[[ The input, beginning ]]

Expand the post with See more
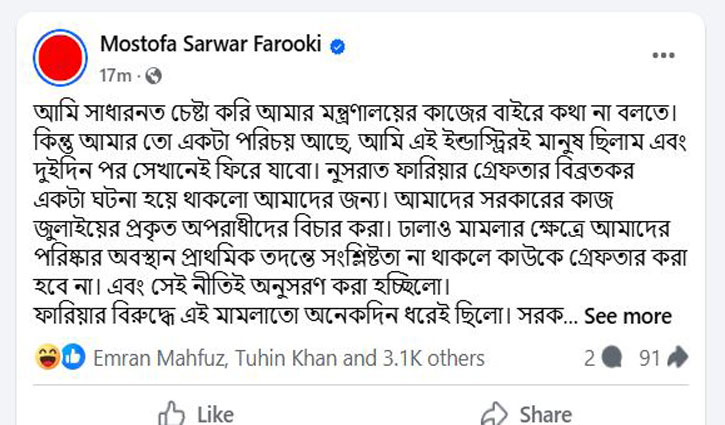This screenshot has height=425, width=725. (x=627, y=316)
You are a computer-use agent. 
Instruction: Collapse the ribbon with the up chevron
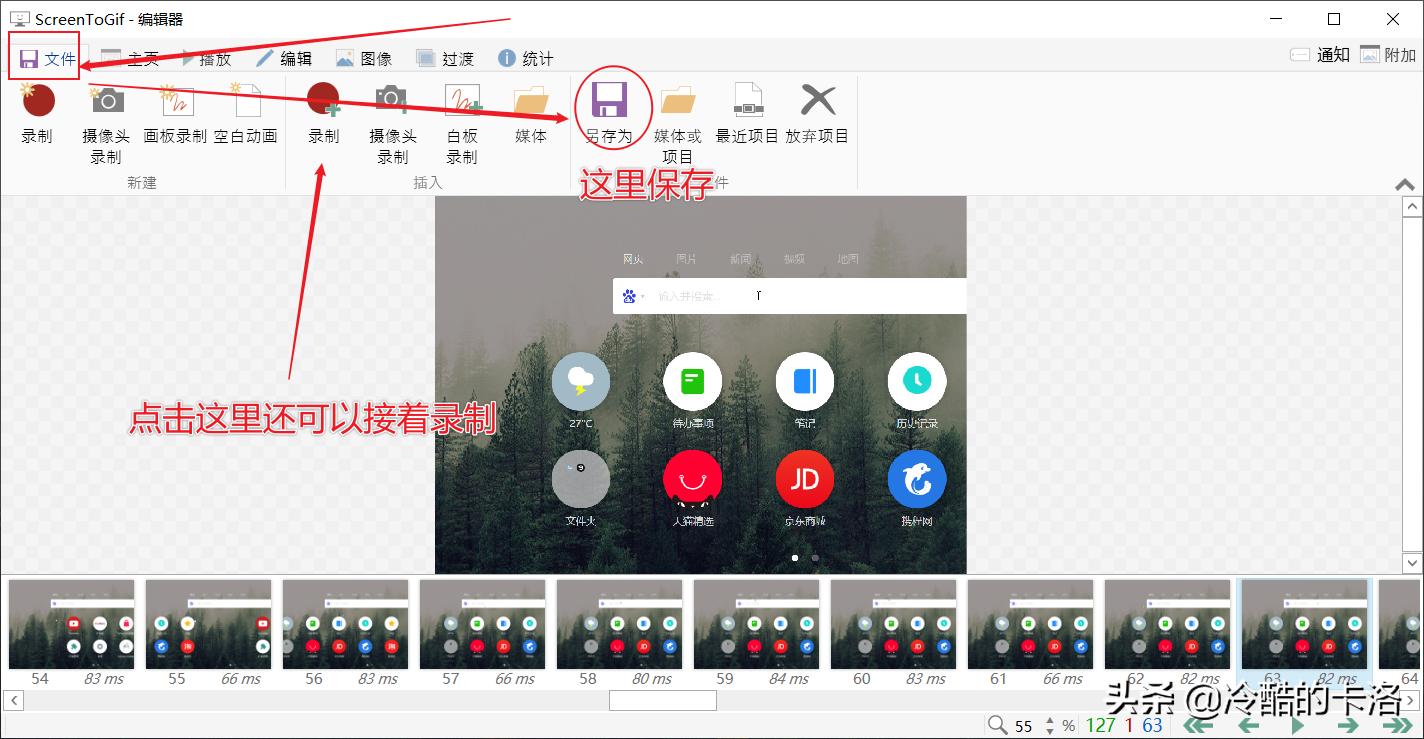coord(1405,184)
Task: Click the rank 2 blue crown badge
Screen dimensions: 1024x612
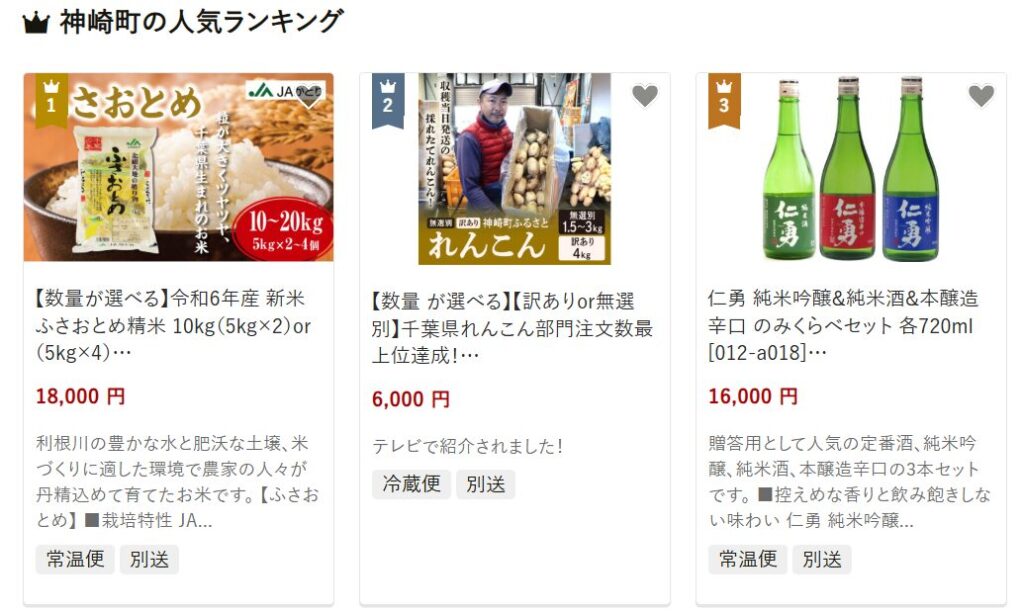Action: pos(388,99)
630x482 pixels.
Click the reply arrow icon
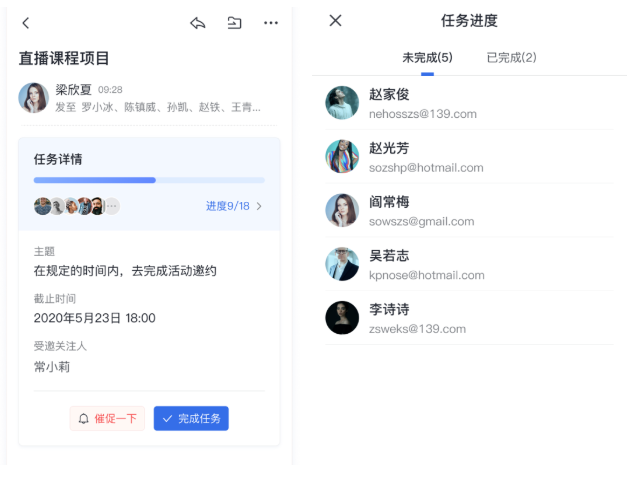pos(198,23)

[[ The input, end ]]
[[ The input, beginning ]]

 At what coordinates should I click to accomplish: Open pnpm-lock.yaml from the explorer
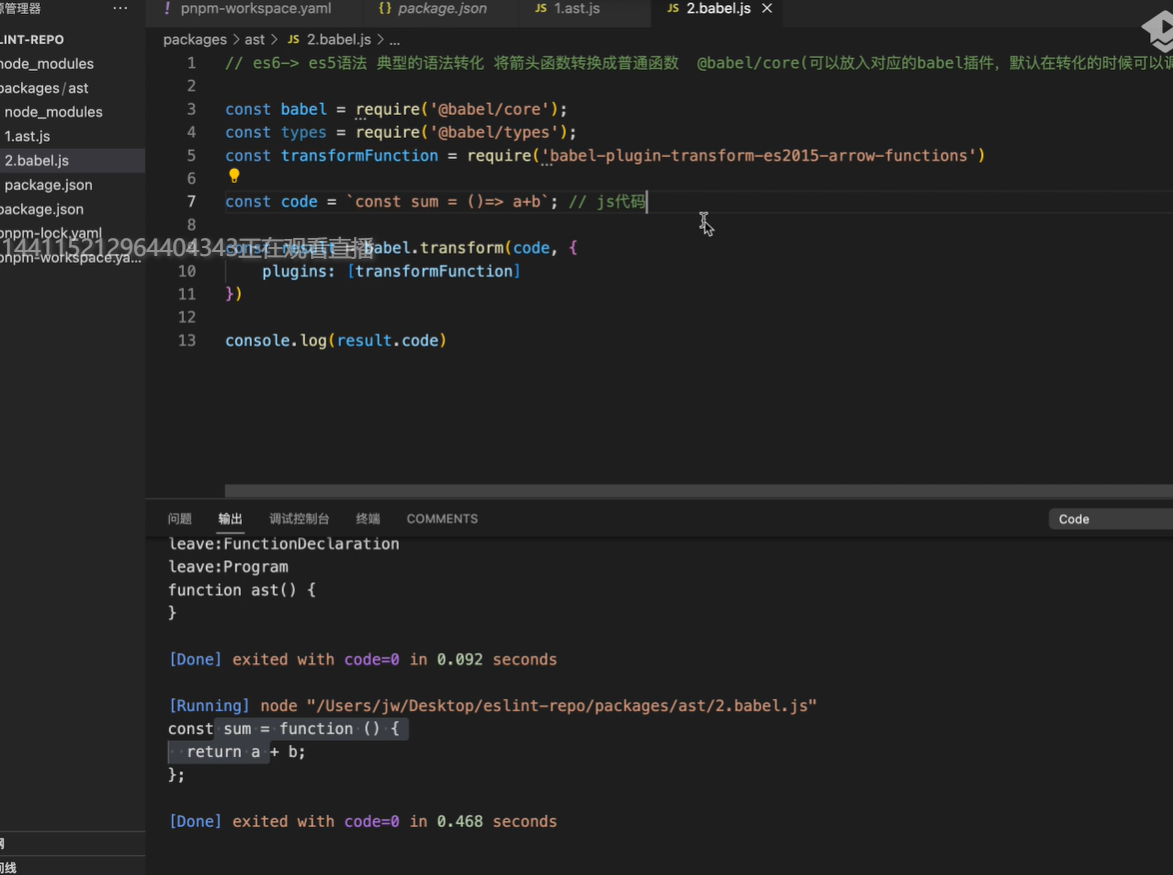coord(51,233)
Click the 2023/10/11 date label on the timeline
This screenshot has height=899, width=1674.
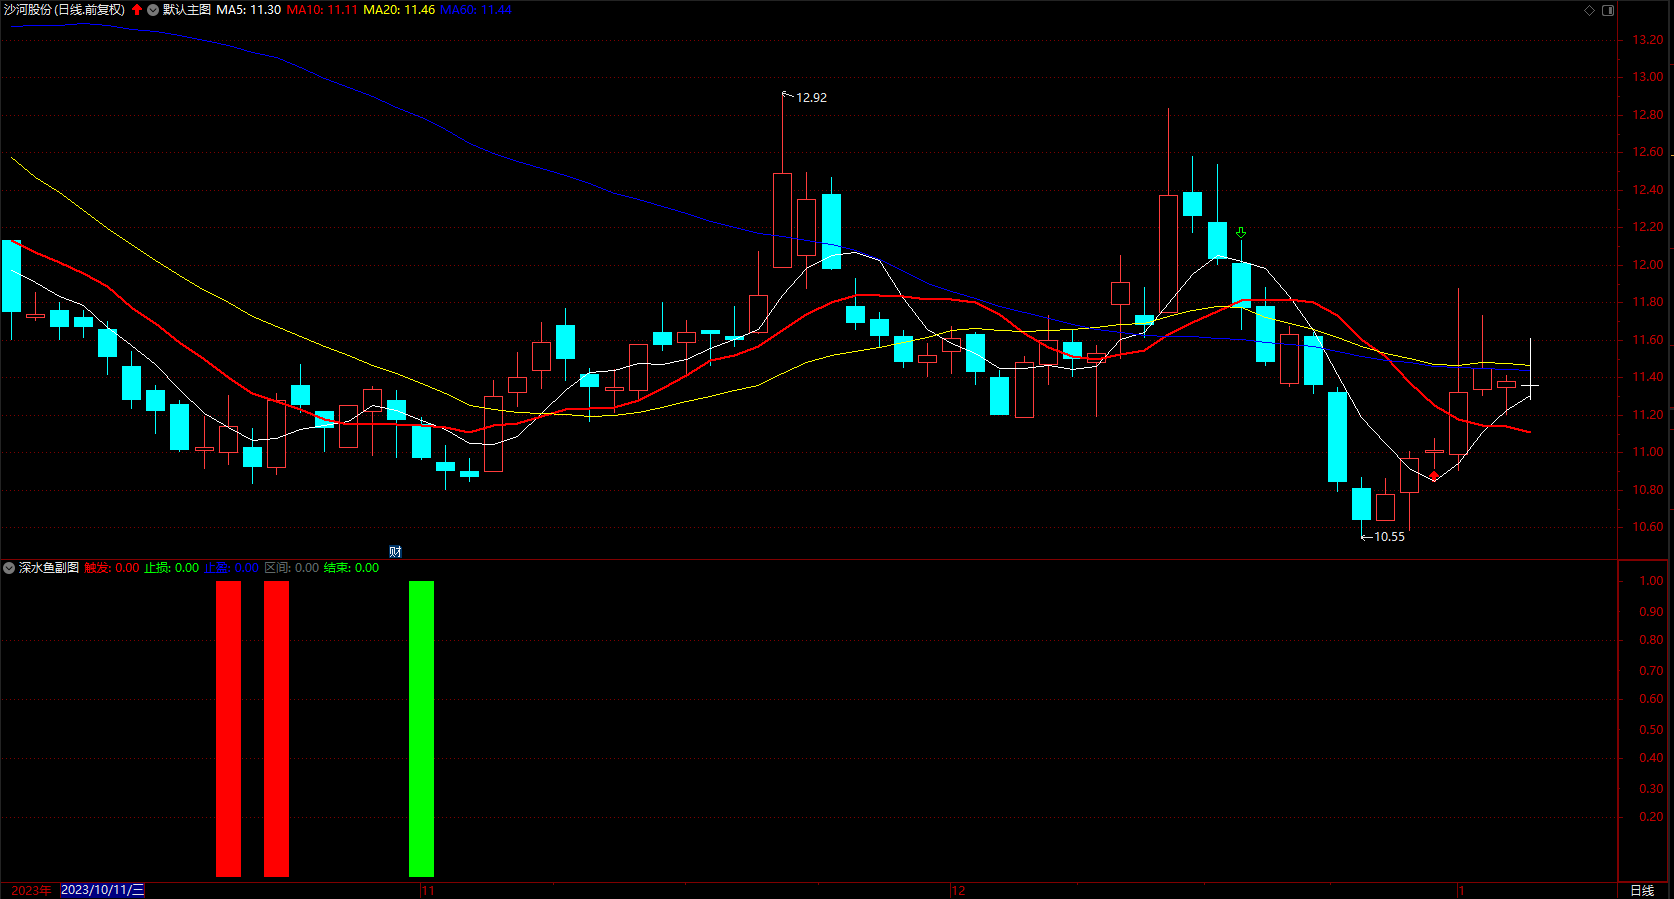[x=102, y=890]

[[ The input, end ]]
[[ The input, beginning ]]

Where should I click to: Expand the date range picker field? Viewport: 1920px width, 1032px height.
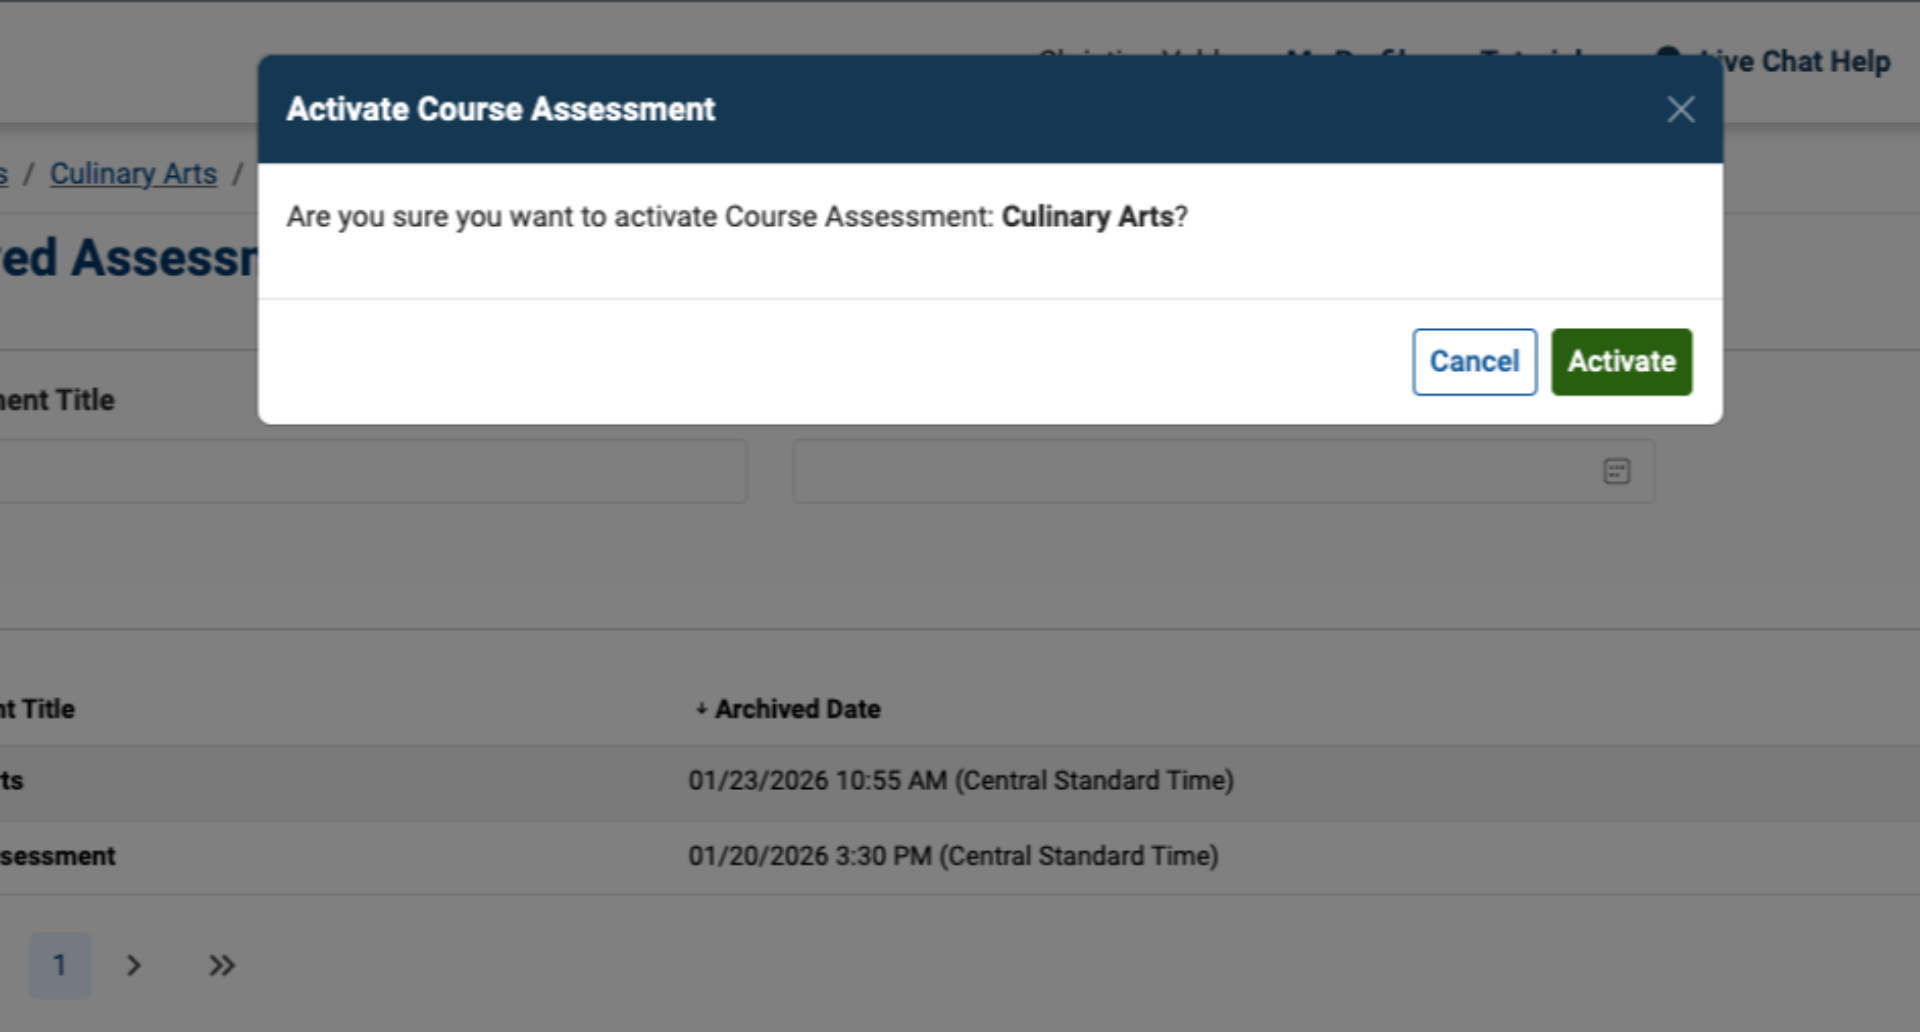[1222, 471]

[[ The input, end ]]

Task prompt → What is needed is an exact copy of the lines above from the one with "Expand the post with See more" to the one with "630x482 pixels.", both ends kept, and nothing more; please leave the pictures out.

Written reply →
Expand the post with See more
This screenshot has height=425, width=725. (x=627, y=316)
You are a computer-use agent. 
Instruction: Collapse the ribbon with the up chevron
coord(1405,184)
Task: Click the rank 2 blue crown badge
Screen dimensions: 1024x612
Action: pos(388,99)
630x482 pixels.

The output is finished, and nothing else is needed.